Geographically, North America has been the largest market for OTC orthopedic braces owing to its increased awareness, increasing obesity, established healthcare industry, increasing injuries due to road mishaps, increasing incidence of osteoporosis and osteoarthritis, and active participation of the population in sports activities in the region. The U.S. contributed largest revenue to the North American as well as global OTC orthopedic braces market. The increasing geriatric population, increasing incidence of bone degenerative diseases, increasing prevalence of knee and hip replacement surgeries and easy availability of orthopedic braces over the counter is the key growth driving factor of the U.S. OTC orthopedic braces market.

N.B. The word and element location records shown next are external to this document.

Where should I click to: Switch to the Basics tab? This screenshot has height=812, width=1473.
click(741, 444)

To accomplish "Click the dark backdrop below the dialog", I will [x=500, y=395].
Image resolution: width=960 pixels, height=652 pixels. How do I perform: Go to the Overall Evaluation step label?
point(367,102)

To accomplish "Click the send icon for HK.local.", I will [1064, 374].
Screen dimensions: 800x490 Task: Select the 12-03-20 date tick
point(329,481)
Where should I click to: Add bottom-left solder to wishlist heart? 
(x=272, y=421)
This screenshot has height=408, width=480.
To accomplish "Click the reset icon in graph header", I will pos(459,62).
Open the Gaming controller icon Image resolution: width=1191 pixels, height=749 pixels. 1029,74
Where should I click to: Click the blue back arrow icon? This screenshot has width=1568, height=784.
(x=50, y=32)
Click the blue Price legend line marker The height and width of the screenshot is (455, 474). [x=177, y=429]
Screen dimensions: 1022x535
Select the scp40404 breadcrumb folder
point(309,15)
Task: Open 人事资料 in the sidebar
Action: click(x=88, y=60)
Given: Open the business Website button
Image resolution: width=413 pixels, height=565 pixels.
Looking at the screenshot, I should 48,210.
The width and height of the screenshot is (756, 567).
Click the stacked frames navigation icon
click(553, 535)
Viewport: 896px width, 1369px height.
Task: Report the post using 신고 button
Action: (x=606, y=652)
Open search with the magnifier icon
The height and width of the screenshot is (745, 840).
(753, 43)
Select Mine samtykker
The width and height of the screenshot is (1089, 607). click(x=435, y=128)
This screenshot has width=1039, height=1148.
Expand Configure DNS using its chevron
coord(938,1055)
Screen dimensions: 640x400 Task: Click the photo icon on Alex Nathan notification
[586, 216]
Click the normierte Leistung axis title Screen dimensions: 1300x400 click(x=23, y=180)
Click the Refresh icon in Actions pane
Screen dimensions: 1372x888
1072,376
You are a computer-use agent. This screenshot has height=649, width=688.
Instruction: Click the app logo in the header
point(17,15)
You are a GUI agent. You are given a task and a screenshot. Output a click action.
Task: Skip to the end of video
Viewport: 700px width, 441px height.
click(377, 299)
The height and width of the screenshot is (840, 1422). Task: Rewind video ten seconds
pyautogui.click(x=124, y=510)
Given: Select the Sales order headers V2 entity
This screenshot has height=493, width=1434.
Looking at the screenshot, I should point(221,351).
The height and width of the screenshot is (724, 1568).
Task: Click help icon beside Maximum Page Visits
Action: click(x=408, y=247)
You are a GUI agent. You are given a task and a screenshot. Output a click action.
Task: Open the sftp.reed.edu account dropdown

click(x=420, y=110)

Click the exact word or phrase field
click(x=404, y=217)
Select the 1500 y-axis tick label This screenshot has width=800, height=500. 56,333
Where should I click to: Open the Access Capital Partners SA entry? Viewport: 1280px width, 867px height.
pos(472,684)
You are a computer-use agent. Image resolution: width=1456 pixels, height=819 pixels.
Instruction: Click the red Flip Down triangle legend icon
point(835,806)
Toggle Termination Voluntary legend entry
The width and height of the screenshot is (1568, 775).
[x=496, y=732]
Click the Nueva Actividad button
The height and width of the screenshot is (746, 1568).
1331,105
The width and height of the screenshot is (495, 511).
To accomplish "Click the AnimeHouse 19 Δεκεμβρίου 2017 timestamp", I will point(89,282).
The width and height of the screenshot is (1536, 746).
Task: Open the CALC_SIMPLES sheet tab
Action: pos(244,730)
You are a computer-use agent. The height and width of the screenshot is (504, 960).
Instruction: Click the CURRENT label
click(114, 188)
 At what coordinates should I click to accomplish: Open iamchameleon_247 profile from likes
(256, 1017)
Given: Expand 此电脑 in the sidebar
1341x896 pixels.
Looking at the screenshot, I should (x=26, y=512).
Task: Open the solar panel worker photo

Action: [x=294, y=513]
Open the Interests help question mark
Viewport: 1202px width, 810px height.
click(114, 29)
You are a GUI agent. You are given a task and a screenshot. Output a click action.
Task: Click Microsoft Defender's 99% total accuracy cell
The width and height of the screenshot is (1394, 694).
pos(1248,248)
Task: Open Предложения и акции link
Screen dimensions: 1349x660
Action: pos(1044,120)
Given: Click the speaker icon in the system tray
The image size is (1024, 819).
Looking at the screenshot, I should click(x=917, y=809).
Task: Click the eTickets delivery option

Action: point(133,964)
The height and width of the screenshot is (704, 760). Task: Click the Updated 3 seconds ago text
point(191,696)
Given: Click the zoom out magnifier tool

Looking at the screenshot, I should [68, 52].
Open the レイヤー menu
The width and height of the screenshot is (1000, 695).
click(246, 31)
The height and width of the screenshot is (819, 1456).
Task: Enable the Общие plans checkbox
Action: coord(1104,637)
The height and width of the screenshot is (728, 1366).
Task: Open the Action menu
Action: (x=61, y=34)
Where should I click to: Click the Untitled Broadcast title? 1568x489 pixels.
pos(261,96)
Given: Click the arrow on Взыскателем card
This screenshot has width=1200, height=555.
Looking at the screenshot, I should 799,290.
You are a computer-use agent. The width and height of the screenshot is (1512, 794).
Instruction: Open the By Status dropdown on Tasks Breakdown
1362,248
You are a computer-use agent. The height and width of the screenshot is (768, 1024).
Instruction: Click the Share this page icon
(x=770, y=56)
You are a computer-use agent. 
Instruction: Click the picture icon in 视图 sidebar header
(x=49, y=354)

Europe has been the second largest market for OTC orthopedic braces, where the market is driven by the presence of a large pool of orthopedic patients, increasing cases with bone degenerative disease, increasing healthcare expenditure and rapidly developing healthcare infrastructure. In 2015, Germany lead the European OTC orthopedic braces market and it is also expected to grow at the fastest rate in Europe, during the forecast period owing to increasing awareness about the OTC orthopedic braces in the market. Globally, the OTC orthopedic braces market in Asia-Pacific is expected to witness highest growth during the forecast period. The highest growth in the region is attributed to the increasing prevalence of fractures, increasing road accidents, increasing cases with bone deformities, increasing per capita income leading to increasing standard of living, increasing healthcare spending, growing demand for better quality medical care, and awareness about OTC orthopedic braces in the region.
The key players operating in the global OTC orthopedic braces market are DJO Finance LLC, Bauerfeind AG, Breg, Inc., OTTO Bock Healthcare, BSN Medical, Thuasne Group, 3M Company, Össur HF, Deroyal Industries, Inc. and Medi GmbH & Co. Kg.